Dataset extract =
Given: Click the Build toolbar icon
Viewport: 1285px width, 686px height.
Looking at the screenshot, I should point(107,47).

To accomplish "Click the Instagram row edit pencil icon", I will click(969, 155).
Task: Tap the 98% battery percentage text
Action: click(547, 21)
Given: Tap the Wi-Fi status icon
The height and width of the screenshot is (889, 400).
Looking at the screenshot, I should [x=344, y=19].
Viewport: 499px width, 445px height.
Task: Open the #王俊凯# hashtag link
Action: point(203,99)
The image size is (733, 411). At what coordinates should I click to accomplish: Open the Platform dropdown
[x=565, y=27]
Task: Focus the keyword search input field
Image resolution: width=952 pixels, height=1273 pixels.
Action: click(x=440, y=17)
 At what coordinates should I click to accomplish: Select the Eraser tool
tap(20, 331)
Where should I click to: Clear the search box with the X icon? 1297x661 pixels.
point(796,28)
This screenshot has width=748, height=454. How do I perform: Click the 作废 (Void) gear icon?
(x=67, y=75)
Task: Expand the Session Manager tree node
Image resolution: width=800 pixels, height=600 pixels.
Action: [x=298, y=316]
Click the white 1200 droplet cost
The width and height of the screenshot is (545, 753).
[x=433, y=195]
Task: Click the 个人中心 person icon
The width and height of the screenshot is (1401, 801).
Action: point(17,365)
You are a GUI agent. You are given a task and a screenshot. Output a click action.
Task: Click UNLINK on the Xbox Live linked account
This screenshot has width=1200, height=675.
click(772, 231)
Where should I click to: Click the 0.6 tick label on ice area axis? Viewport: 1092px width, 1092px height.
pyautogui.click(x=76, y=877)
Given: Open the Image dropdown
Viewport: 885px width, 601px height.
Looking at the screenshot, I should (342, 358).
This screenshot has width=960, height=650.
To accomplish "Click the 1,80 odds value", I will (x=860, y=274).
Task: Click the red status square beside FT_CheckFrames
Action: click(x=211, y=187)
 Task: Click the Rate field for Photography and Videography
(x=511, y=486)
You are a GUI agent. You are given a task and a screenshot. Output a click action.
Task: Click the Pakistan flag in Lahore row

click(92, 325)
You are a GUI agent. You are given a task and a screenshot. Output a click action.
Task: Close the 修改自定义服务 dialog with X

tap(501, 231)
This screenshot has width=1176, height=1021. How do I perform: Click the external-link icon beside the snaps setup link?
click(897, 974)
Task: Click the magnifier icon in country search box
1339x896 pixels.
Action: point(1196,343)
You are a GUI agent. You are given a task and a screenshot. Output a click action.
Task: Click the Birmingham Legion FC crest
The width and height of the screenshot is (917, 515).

Work to complete =
For the material above, reproduce exactly the lines from the line with "Task: Focus the keyword search input field" to the line with "Task: Click the Birmingham Legion FC crest", inclusive, and exclude all others.

Expected answer =
Task: Focus the keyword search input field
Image resolution: width=952 pixels, height=1273 pixels.
Action: click(x=440, y=17)
 At what coordinates should I click to accomplish: Select the Eraser tool
tap(20, 331)
Where should I click to: Clear the search box with the X icon? 1297x661 pixels.
point(796,28)
This screenshot has width=748, height=454. How do I perform: Click the 作废 (Void) gear icon?
(x=67, y=75)
Task: Expand the Session Manager tree node
Image resolution: width=800 pixels, height=600 pixels.
Action: [x=298, y=316]
Click the white 1200 droplet cost
The width and height of the screenshot is (545, 753).
[x=433, y=195]
Task: Click the 个人中心 person icon
The width and height of the screenshot is (1401, 801).
Action: point(17,365)
You are a GUI agent. You are given a task and a screenshot. Output a click action.
Task: Click UNLINK on the Xbox Live linked account
This screenshot has width=1200, height=675.
click(772, 231)
Where should I click to: Click the 0.6 tick label on ice area axis? Viewport: 1092px width, 1092px height.
pyautogui.click(x=76, y=877)
Given: Open the Image dropdown
Viewport: 885px width, 601px height.
Looking at the screenshot, I should (342, 358).
This screenshot has width=960, height=650.
To accomplish "Click the 1,80 odds value", I will (x=860, y=274).
Task: Click the red status square beside FT_CheckFrames
Action: click(x=211, y=187)
 Task: Click the Rate field for Photography and Videography
(x=511, y=486)
You are a GUI agent. You are given a task and a screenshot. Output a click action.
Task: Click the Pakistan flag in Lahore row

click(92, 325)
You are a GUI agent. You are given a task and a screenshot. Output a click action.
Task: Close the 修改自定义服务 dialog with X

tap(501, 231)
This screenshot has width=1176, height=1021. How do I perform: Click the external-link icon beside the snaps setup link?
click(897, 974)
Task: Click the magnifier icon in country search box
1339x896 pixels.
Action: point(1196,343)
You are a GUI agent. You are given a task and a screenshot. Output a click action.
Task: Click the Birmingham Legion FC crest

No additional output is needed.